__Work item__
Each entry below must be repeated word for word.

[Saved entries]
──────────

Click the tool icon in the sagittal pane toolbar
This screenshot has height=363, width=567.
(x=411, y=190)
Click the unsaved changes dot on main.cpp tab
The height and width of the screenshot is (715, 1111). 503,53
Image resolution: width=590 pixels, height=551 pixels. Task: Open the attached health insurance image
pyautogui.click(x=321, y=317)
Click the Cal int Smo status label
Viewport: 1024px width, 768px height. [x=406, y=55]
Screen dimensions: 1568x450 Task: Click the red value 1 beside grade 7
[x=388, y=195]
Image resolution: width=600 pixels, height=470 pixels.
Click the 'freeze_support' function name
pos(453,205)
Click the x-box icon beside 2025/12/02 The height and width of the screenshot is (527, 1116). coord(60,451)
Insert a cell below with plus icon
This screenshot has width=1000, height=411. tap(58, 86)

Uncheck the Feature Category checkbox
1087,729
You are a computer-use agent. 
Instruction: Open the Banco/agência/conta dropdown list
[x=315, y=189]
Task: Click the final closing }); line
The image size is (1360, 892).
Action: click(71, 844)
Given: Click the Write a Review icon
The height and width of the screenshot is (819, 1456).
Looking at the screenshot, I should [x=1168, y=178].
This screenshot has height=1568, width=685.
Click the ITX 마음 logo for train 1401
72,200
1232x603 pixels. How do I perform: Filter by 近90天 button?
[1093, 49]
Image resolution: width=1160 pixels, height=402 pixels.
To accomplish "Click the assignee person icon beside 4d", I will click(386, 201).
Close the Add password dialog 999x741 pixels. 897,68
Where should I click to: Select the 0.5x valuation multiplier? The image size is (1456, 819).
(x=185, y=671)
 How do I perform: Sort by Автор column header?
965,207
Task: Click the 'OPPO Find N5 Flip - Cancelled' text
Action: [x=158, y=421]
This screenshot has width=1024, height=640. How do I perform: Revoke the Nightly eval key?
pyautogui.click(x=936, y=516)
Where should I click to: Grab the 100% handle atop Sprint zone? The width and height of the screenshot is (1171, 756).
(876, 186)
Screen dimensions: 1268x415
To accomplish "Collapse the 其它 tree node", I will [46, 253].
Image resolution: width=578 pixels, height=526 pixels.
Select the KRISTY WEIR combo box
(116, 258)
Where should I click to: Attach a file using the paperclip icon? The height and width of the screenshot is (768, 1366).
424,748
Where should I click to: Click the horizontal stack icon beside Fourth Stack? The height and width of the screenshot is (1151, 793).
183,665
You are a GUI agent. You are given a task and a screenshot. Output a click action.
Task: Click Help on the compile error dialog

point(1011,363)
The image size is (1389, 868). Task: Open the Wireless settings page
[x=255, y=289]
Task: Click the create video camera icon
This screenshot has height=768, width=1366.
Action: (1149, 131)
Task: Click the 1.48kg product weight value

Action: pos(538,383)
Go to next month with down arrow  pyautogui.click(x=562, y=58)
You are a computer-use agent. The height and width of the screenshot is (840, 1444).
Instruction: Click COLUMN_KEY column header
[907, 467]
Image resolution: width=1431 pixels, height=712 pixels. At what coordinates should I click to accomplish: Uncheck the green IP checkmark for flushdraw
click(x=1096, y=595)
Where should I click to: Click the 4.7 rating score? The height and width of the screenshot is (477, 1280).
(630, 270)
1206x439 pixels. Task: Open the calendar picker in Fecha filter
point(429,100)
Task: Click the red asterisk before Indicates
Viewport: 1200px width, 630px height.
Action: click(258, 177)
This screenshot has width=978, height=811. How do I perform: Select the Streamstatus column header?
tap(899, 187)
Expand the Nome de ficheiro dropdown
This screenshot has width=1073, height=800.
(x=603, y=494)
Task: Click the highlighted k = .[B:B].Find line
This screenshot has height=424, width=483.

──────────

__Response to the exercise__
Click the tool icon in the sagittal pane toolbar
This screenshot has height=363, width=567.
(x=411, y=190)
Click the unsaved changes dot on main.cpp tab
The height and width of the screenshot is (715, 1111). 503,53
Image resolution: width=590 pixels, height=551 pixels. Task: Open the attached health insurance image
pyautogui.click(x=321, y=317)
Click the Cal int Smo status label
Viewport: 1024px width, 768px height. [x=406, y=55]
Screen dimensions: 1568x450 Task: Click the red value 1 beside grade 7
[x=388, y=195]
Image resolution: width=600 pixels, height=470 pixels.
Click the 'freeze_support' function name
pos(453,205)
Click the x-box icon beside 2025/12/02 The height and width of the screenshot is (527, 1116). coord(60,451)
Insert a cell below with plus icon
This screenshot has width=1000, height=411. tap(58, 86)

Uncheck the Feature Category checkbox
1087,729
You are a computer-use agent. 
Instruction: Open the Banco/agência/conta dropdown list
[x=315, y=189]
Task: Click the final closing }); line
The image size is (1360, 892).
Action: click(71, 844)
Given: Click the Write a Review icon
The height and width of the screenshot is (819, 1456).
Looking at the screenshot, I should [x=1168, y=178].
This screenshot has height=1568, width=685.
Click the ITX 마음 logo for train 1401
72,200
1232x603 pixels. How do I perform: Filter by 近90天 button?
[1093, 49]
Image resolution: width=1160 pixels, height=402 pixels.
To accomplish "Click the assignee person icon beside 4d", I will click(386, 201).
Close the Add password dialog 999x741 pixels. 897,68
Where should I click to: Select the 0.5x valuation multiplier? The image size is (1456, 819).
(x=185, y=671)
 How do I perform: Sort by Автор column header?
965,207
Task: Click the 'OPPO Find N5 Flip - Cancelled' text
Action: [x=158, y=421]
This screenshot has width=1024, height=640. How do I perform: Revoke the Nightly eval key?
pyautogui.click(x=936, y=516)
Where should I click to: Grab the 100% handle atop Sprint zone? The width and height of the screenshot is (1171, 756).
(876, 186)
Screen dimensions: 1268x415
To accomplish "Collapse the 其它 tree node", I will [46, 253].
Image resolution: width=578 pixels, height=526 pixels.
Select the KRISTY WEIR combo box
(116, 258)
Where should I click to: Attach a file using the paperclip icon? The height and width of the screenshot is (768, 1366).
424,748
Where should I click to: Click the horizontal stack icon beside Fourth Stack? The height and width of the screenshot is (1151, 793).
183,665
You are a GUI agent. You are given a task and a screenshot. Output a click action.
Task: Click Help on the compile error dialog

point(1011,363)
The image size is (1389, 868). Task: Open the Wireless settings page
[x=255, y=289]
Task: Click the create video camera icon
This screenshot has height=768, width=1366.
Action: (1149, 131)
Task: Click the 1.48kg product weight value

Action: pos(538,383)
Go to next month with down arrow  pyautogui.click(x=562, y=58)
You are a computer-use agent. The height and width of the screenshot is (840, 1444).
Instruction: Click COLUMN_KEY column header
[907, 467]
Image resolution: width=1431 pixels, height=712 pixels. At what coordinates should I click to accomplish: Uncheck the green IP checkmark for flushdraw
click(x=1096, y=595)
Where should I click to: Click the 4.7 rating score? The height and width of the screenshot is (477, 1280).
(630, 270)
1206x439 pixels. Task: Open the calendar picker in Fecha filter
point(429,100)
Task: Click the red asterisk before Indicates
Viewport: 1200px width, 630px height.
Action: click(258, 177)
This screenshot has width=978, height=811. How do I perform: Select the Streamstatus column header?
tap(899, 187)
Expand the Nome de ficheiro dropdown
This screenshot has width=1073, height=800.
(x=603, y=494)
Task: Click the highlighted k = .[B:B].Find line
This screenshot has height=424, width=483.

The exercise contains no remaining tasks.